If you’re a homeowner in the City you probably got your real estate assessment this week. If you’re willing to share, I’d love to hear if yours went up, by how much, in which neighborhood you live, and your general thoughts and feelings about that. Up here on the Northside, my assessment went up about 6%. Remember from this past budget season, a significant stack of the Mayor’s proposed investments were funded not with a real estate tax increase but with this anticipated increase in assessments. That increase is a chunk of change, for sure, but we’ve still got hundreds of millions of dollars of investments to make—including schools, transit, public housing, streets, sidewalks, public art, riverfront infrastructure, and vacant City positions—so get ready for those assessments to continue to rise or the real estate tax to increase...or both!
Update! It didn’t even take eight hours for y’all to donate over $600 to RAICES! While I’m not surprised at your generosity, I am certainly impressed with its speed! As promised, I’ve gone ahead and matched that. With the original $300 I put in the pot, together we’ve raised $1,590 for an organization that helps families separated and detained on our country’s southern border. I think that’s incredible. This is, however, an ongoing crisis, and if you had planned on giving but just hadn’t gotten around to it yet please still do so and still send me your receipts! I think $2,000 before the 4th of July is probably an obtainable goal for readers of Richmond’s premier daily zoning and rezoning email newsletter.
Related, Rabbi Michael Knopf has a Back Page for Style Weekly that you should definitely read about how it is appropriate to call America’s detention camps on our southern border “concentration camps.” More importantly though, he encourages us to go beyond semantic arguments and actually do something to oppose our government’s denial of folks’ basic human rights. To quote a bit: “What happens in our time will never be identical to what happened in an earlier era, but it will be similar enough that, if we are wise enough to recognize it, we can be courageous enough to do everything in our power to oppose it. Terms are imprecise, and historical analogies are imperfect. But while we're debating these abstract concepts, tens of thousands of human beings, including many children, are being torn from their families, indefinitely locked in cages and denied basic human necessities. Whatever we choose to call it, and to whatever we choose to compare it, what will we do to resist it?”
This morning's longread
Here’s what I really mean when I joke about banning cars. OR AM I??
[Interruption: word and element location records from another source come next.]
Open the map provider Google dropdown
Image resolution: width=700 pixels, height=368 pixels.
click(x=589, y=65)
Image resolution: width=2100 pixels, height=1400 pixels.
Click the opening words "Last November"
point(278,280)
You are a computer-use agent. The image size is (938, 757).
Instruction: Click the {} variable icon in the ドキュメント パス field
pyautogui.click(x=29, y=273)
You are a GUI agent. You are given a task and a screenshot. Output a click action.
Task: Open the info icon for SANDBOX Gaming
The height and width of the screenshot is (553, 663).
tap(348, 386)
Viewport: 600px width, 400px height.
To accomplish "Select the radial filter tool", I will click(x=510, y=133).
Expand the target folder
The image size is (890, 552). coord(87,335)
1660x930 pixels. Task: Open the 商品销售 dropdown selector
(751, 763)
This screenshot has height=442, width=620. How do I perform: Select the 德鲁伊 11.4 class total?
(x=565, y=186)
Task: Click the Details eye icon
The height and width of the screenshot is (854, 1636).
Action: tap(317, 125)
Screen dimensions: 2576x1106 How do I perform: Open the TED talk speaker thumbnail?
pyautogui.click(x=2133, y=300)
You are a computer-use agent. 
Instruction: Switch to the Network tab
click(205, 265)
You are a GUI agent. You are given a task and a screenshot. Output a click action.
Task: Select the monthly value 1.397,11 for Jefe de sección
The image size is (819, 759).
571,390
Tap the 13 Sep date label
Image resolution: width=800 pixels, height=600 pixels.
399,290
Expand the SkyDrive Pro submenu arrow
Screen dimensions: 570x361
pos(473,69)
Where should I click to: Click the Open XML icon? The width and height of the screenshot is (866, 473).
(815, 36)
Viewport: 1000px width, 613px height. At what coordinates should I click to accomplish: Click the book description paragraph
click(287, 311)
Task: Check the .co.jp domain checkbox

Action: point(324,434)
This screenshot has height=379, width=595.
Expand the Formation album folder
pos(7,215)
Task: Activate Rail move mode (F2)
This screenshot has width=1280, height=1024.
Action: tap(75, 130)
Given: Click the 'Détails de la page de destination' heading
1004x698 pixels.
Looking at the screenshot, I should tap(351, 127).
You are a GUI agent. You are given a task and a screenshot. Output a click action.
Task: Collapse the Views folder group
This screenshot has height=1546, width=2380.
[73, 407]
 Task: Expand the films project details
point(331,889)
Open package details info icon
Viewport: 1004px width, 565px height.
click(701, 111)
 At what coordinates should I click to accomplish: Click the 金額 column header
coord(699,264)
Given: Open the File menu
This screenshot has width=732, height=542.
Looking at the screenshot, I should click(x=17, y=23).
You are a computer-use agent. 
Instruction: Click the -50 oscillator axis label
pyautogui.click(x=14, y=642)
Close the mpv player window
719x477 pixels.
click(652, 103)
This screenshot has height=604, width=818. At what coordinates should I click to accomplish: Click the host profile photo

This reflects the all-pervasive car supremacy in the design of the American built environment. From our massively-skewed funding priorities, to the dysfunctional politics of rail construction, to the simple engineering of American city centers, we send signals that automobiles are the only truly legitimate way for people to get around, and that drivers are entitled to priority over any other transport method. It's long since time for a revolution in American transport — not to abolish the use of cars altogether, but to place them as just one among many transportation options.